Gather every line below where "blue" appears.

SOURCE MATERIAL START

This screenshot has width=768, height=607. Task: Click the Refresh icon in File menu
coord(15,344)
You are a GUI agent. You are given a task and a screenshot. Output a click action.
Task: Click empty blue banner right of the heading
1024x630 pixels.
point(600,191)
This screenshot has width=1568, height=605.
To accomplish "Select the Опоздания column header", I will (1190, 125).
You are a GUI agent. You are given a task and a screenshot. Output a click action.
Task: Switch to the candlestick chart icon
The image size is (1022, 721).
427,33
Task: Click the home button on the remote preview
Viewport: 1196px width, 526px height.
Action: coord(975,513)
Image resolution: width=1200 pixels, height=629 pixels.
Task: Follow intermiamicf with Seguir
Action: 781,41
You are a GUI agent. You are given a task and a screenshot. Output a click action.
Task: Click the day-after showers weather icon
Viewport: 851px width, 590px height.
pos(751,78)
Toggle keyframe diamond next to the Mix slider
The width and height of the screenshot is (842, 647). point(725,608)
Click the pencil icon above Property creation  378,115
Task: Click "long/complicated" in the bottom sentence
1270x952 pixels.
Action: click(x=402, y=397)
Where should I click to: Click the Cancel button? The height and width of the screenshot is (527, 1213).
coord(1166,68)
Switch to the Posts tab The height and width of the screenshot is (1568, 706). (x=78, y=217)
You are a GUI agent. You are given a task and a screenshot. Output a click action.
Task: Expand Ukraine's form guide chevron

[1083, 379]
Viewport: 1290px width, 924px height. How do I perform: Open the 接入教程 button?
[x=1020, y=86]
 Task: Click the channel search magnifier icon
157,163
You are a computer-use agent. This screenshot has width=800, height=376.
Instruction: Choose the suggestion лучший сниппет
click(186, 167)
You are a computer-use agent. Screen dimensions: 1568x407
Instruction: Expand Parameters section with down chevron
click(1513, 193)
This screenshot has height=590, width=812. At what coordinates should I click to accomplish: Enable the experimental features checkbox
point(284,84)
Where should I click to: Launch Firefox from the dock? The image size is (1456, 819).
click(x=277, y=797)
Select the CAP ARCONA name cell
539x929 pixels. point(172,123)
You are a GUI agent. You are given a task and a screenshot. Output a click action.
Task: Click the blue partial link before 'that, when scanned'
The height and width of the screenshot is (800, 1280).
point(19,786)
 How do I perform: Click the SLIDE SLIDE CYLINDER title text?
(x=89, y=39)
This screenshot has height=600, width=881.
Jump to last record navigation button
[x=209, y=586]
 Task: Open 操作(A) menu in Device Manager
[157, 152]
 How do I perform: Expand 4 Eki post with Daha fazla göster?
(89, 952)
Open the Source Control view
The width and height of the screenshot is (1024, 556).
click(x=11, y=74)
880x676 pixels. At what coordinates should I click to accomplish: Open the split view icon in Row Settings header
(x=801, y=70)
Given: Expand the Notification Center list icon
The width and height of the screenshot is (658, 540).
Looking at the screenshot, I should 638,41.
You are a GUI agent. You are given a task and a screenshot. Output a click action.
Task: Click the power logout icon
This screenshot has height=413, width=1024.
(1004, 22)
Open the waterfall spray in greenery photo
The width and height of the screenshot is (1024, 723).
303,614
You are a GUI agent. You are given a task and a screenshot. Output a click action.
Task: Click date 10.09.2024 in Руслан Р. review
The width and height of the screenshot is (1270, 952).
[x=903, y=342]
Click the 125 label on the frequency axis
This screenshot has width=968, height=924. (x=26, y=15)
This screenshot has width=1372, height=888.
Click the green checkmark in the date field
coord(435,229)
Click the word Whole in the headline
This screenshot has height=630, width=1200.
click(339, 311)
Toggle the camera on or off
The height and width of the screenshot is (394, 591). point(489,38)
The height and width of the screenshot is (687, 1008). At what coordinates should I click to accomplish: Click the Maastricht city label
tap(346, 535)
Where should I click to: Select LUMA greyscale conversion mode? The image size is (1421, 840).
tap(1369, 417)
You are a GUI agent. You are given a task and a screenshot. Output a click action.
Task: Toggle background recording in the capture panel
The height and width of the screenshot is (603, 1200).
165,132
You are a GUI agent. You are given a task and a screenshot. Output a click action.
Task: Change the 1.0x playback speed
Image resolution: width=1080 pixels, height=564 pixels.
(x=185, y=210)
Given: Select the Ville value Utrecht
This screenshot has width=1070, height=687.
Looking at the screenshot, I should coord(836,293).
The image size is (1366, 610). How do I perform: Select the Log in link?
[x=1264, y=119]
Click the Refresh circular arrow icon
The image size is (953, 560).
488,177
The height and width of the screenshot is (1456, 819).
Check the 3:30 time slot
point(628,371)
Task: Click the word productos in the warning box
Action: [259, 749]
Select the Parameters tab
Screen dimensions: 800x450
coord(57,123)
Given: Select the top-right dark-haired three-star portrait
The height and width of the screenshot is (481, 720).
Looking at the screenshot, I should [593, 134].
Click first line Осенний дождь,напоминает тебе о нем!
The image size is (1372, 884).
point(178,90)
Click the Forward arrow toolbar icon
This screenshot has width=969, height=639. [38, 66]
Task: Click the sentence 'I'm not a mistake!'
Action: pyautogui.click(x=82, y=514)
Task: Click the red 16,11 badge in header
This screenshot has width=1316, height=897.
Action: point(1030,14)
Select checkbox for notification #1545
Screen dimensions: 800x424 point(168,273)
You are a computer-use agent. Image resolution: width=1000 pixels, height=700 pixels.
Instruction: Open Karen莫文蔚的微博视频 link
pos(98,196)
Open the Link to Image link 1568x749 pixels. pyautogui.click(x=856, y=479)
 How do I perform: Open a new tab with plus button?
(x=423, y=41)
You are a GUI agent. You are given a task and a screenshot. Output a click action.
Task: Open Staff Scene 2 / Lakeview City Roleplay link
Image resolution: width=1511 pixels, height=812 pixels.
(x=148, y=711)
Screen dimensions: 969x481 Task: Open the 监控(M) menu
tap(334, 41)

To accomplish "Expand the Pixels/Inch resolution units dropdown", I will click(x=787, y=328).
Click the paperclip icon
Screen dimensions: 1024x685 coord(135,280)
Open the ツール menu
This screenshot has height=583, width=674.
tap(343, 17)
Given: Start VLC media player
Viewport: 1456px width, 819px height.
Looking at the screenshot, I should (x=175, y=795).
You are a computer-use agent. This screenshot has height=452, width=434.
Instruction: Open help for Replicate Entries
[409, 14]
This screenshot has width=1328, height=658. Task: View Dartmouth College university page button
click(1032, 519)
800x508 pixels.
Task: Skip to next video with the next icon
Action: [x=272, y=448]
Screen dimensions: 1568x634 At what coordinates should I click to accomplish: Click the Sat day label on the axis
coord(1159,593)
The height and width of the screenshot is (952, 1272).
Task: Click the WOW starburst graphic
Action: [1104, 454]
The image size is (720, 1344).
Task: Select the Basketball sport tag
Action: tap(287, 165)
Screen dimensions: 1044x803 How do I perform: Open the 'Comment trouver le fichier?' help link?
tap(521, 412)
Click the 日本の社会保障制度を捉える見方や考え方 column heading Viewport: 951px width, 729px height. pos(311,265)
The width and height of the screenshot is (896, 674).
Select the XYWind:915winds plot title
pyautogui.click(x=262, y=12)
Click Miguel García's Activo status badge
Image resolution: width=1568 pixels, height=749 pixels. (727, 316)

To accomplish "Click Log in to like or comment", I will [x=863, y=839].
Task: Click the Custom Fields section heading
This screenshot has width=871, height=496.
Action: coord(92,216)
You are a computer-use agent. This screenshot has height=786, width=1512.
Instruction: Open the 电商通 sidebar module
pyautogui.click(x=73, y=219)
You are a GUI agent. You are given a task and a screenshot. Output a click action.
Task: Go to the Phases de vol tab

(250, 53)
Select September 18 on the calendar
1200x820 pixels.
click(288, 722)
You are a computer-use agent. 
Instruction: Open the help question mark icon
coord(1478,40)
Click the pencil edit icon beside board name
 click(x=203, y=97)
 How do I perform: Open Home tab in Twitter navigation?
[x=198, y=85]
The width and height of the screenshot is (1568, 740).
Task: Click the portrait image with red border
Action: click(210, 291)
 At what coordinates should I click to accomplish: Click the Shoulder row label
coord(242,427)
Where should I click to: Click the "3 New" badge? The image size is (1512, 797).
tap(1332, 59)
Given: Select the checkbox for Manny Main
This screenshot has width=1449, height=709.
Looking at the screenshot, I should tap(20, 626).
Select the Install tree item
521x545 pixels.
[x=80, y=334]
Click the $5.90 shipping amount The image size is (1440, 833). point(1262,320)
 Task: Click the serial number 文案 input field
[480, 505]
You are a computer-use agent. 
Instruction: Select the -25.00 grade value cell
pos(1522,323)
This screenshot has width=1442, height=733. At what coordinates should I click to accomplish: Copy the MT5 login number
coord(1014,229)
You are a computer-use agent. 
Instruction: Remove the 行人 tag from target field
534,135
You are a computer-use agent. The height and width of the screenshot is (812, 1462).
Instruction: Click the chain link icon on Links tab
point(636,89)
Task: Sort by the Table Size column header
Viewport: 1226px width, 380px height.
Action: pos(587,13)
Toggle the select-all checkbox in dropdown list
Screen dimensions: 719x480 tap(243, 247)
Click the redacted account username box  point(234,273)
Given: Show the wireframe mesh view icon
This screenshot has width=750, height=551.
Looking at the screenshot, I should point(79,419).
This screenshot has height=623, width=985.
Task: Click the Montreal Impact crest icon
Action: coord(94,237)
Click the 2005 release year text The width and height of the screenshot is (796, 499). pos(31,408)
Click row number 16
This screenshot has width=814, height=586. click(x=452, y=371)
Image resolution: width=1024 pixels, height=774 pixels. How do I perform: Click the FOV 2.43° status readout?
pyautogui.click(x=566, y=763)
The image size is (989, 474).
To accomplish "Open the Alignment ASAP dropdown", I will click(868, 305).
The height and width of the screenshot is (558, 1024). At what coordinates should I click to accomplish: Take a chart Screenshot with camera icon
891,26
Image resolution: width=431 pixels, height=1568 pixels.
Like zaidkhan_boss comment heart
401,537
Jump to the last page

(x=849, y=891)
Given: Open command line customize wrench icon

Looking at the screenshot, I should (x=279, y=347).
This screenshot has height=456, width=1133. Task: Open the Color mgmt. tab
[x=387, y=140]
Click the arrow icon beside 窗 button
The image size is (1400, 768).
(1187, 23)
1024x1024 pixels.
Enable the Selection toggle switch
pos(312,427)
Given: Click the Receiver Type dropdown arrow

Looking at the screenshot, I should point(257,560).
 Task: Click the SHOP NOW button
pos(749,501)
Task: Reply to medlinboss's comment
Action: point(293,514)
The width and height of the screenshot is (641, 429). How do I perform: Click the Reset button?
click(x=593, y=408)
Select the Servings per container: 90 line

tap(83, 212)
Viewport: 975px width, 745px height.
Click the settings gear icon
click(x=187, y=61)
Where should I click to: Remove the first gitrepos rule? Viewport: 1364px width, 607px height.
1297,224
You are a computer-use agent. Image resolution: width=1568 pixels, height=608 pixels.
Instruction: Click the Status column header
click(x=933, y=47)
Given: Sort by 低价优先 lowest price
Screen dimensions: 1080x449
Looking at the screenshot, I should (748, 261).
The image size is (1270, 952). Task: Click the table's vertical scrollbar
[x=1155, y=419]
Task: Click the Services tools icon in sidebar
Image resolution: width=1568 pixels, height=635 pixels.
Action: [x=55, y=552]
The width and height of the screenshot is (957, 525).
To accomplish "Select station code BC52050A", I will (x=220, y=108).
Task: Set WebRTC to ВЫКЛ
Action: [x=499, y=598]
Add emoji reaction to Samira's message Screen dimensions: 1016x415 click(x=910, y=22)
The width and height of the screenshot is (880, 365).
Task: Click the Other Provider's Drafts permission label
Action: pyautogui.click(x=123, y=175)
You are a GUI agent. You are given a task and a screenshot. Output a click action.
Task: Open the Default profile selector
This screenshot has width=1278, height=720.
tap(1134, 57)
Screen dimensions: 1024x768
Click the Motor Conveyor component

SOURCE MATERIAL END

TASK RESULT:
Task: Click empty blue banner right of the heading
Task: Click the blue partial link before 'that, when scanned'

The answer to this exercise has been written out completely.